Sarah Accorsi, Brand Manager 18.10.22

Sarah writes on her experiences as a plus sized shopper & the problematic ways the fashion industry can disingenuously tick and label themselves as inclusive.

"...From where you shop to the people you follow on Instagram - flow your energy in directions that tick the box with authenticity. Whether you're reading this and relate based on size, sexuality, work, relationships or religion. Fire up on your friend's behalf, ask the questions and don't get left behind..."

The shoes, pants, a crop, the bag - I love it, I'll always love it and you're probably reading this thinking, hell yeah - I love that too.

It's only as I develop in my own career, am I witnessing first-hand the process a business takes to make sure they understand their target audience, to research and breakdown what their consumer wants and needs. Yet there is an inequity towards an audience that are there and can only shop online or choose from a limited variety of clothing. I can't help but get a little frustrated on behalf of the marginalised shopper and most importantly, I feel ripped off for the healthy, happy, teenage me who thought I was the problem when a store's jeans didn't go up to a size 12.

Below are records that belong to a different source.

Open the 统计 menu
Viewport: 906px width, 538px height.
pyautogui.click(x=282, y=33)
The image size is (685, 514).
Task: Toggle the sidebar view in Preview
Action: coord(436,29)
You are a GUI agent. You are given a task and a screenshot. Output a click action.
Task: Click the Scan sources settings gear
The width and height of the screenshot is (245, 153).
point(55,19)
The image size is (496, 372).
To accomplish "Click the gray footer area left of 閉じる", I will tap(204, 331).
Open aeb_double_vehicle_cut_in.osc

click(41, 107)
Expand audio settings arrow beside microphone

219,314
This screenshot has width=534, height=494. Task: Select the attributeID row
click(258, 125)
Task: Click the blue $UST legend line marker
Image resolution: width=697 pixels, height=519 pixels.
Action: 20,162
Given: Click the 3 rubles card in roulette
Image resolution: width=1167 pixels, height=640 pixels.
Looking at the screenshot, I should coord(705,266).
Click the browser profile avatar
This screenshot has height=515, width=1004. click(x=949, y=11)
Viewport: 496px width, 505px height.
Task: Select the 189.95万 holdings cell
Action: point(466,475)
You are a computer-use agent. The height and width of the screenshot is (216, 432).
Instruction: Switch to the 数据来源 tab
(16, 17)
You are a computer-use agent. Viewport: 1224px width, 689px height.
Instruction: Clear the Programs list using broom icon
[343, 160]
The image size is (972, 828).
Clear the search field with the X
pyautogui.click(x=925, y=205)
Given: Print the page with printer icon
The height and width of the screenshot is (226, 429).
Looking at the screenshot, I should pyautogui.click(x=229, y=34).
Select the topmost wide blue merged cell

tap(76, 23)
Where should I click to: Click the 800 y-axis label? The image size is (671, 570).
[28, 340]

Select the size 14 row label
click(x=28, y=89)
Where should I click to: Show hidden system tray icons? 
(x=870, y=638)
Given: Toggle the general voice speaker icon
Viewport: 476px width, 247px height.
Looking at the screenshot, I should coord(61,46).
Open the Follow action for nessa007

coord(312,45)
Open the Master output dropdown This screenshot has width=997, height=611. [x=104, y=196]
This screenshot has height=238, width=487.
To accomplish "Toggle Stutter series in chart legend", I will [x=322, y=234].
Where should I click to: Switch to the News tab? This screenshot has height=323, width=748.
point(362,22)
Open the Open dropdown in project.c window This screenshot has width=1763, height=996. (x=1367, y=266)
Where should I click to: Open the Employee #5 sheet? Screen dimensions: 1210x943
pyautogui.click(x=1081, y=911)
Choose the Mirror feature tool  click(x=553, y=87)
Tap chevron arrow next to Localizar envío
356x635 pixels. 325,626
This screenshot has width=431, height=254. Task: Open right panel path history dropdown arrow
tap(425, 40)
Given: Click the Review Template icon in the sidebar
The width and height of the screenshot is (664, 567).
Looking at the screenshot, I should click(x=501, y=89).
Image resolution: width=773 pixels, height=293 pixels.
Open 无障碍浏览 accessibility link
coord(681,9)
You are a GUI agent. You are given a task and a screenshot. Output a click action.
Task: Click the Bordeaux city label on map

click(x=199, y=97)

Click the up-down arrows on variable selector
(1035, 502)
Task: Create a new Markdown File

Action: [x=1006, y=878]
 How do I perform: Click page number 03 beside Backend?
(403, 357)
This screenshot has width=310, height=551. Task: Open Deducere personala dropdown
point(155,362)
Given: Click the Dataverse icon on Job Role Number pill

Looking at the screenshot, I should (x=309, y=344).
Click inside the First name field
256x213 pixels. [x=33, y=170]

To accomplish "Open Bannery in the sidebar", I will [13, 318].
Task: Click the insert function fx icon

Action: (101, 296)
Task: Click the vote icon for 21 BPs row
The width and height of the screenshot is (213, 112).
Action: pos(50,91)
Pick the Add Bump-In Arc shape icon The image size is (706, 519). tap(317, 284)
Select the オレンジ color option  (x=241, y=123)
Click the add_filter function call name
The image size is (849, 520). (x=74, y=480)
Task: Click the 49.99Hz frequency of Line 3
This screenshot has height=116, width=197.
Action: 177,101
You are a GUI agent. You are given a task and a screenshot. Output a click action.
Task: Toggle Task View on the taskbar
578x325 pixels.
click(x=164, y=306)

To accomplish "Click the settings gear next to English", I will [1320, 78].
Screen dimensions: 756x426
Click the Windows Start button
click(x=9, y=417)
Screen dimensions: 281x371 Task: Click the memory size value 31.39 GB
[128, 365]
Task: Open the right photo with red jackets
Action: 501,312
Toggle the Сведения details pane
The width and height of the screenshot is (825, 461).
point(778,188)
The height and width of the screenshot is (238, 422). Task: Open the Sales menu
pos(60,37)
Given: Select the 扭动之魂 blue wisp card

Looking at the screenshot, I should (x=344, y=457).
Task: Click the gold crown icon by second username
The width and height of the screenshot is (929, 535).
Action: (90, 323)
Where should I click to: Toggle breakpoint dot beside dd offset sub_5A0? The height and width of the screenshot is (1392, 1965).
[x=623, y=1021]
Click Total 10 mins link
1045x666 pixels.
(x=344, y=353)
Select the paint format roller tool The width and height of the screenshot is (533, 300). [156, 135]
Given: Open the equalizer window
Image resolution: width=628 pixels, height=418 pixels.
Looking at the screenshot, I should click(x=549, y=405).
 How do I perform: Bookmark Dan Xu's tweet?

It's only in the last few years we see brands - international, market leading brands - take note of this market uncatered to. They've sat in a boardroom, knocked their heads together and realised there's an empty box they can disingenuously tick and label themselves 'inclusive'. An 'extended sizing' section added to the bottom of their website or shoved in the back corner of their store for 'non-standard shoppers'. Clothing for those who are petite, curvy or tall. Clothing that doesn't look like a person of that category was even involved in the process - dull, dark, restrictive pieces as if you lose taste when you’re over a size 14. The assumption that a standard size woman wants to wear a plain black, sexy dress but a larger woman prefers a shapeless, uninspiring, floral sack is a huge oversight and shows your consumers you don't know them at all.

If you’re ever wondering why stores with curve ranges only stock these online, it’s likely they aren’t willing to remove standard sizes from their shop floor to make room, which certainly doesn’t enforce any messaging of inclusivity. It's like being invited to the party but told not to listen to the music. For those commercially minded, consider that party is a clothing store. You've invited everyone, they're listening to the music, they're digging into the charcuterie boards and - because we’re talking dollars here – you have a full party of people with money they’re willing to spend all in the name of an outfit that makes them feel good.

We can only see the start of an ever-changing consideration of the word 'inclusion' before it falls into the abyss of buzzwords that have lost their meaning. The potential to have style accessible to all expressions, not limited to size or ability and by categorized segments – a simple concept that only few brands have the foresight and knowledge of their audience to understand and not slip out of touch.

From where you shop to the people you follow on Instagram - flow your energy in directions that tick the box with authenticity. Whether you're reading this and relate based on size, sexuality, work, relationships or religion. Fire up on your friend's behalf, ask the questions and don't get left behind.